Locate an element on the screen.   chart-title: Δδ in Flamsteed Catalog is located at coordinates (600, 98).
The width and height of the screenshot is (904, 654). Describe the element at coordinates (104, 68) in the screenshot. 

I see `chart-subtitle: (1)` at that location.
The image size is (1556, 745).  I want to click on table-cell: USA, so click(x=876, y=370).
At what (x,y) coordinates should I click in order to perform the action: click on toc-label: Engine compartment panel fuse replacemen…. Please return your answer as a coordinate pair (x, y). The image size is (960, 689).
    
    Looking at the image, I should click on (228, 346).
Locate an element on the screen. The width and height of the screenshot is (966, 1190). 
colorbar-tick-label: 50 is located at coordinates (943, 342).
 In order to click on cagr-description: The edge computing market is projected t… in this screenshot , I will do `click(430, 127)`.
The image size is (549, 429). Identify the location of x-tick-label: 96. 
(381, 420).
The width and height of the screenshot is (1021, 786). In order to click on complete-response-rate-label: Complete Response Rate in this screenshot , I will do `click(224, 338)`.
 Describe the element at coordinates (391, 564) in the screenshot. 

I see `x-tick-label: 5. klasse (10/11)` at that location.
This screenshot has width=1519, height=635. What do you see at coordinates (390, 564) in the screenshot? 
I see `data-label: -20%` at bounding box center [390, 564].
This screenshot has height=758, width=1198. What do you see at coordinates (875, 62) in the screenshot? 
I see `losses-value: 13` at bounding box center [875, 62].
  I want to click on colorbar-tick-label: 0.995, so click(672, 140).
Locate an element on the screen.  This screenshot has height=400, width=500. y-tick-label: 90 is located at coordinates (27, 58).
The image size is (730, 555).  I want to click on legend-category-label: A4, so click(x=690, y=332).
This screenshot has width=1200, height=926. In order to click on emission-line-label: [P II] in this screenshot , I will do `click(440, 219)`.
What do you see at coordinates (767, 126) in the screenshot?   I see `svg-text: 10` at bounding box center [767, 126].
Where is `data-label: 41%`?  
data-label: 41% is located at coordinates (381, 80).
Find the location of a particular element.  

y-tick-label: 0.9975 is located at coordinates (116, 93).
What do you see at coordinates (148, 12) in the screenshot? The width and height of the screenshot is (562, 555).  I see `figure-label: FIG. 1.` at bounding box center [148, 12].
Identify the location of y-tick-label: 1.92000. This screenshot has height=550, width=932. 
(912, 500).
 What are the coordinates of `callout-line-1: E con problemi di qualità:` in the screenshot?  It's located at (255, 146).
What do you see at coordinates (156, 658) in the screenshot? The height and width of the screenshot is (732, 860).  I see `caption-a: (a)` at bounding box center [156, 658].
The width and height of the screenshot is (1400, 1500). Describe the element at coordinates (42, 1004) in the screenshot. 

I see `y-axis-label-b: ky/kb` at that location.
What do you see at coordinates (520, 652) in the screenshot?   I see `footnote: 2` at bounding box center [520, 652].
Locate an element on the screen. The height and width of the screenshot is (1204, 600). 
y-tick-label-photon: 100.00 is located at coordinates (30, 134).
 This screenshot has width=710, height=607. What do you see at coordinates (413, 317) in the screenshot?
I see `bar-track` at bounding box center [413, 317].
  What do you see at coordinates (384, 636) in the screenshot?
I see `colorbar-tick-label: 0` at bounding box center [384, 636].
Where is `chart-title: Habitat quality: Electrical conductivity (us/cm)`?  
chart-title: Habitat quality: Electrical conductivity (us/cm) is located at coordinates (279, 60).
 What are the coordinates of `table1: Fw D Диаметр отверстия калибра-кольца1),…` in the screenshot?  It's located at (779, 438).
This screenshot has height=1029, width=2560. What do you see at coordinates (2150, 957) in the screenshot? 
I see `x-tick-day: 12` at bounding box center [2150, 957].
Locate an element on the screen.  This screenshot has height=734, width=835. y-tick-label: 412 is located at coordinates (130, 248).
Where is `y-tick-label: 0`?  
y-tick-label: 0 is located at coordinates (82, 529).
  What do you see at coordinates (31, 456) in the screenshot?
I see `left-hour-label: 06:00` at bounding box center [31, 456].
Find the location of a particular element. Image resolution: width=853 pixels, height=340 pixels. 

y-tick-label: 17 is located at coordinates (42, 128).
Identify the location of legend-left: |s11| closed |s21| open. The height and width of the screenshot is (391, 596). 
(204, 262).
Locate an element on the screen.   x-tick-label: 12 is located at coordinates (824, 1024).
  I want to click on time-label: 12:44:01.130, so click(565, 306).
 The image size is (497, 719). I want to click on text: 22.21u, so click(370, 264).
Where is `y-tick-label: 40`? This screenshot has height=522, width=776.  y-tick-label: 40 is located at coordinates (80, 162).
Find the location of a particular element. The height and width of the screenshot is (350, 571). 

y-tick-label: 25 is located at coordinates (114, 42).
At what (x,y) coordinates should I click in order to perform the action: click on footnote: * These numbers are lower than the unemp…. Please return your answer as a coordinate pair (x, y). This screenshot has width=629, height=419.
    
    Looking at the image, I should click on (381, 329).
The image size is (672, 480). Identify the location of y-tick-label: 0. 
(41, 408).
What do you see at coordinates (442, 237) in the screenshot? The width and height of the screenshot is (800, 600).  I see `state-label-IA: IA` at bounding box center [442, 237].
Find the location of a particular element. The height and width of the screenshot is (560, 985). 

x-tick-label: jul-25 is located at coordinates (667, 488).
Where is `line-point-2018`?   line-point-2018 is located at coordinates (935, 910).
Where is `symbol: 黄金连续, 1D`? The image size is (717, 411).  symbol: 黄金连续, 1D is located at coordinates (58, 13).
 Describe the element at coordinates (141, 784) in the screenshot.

·····

Work order:
Can you copy out the entries word for word, beginning with the line containing "is (960, 689)." and continuing through the line containing "In order to click on cagr-description: The"?

Result of this task:
At what (x,y) coordinates should I click in order to perform the action: click on toc-label: Engine compartment panel fuse replacemen…. Please return your answer as a coordinate pair (x, y). The image size is (960, 689).
    
    Looking at the image, I should click on (228, 346).
Locate an element on the screen. The width and height of the screenshot is (966, 1190). 
colorbar-tick-label: 50 is located at coordinates (943, 342).
 In order to click on cagr-description: The edge computing market is projected t… in this screenshot , I will do `click(430, 127)`.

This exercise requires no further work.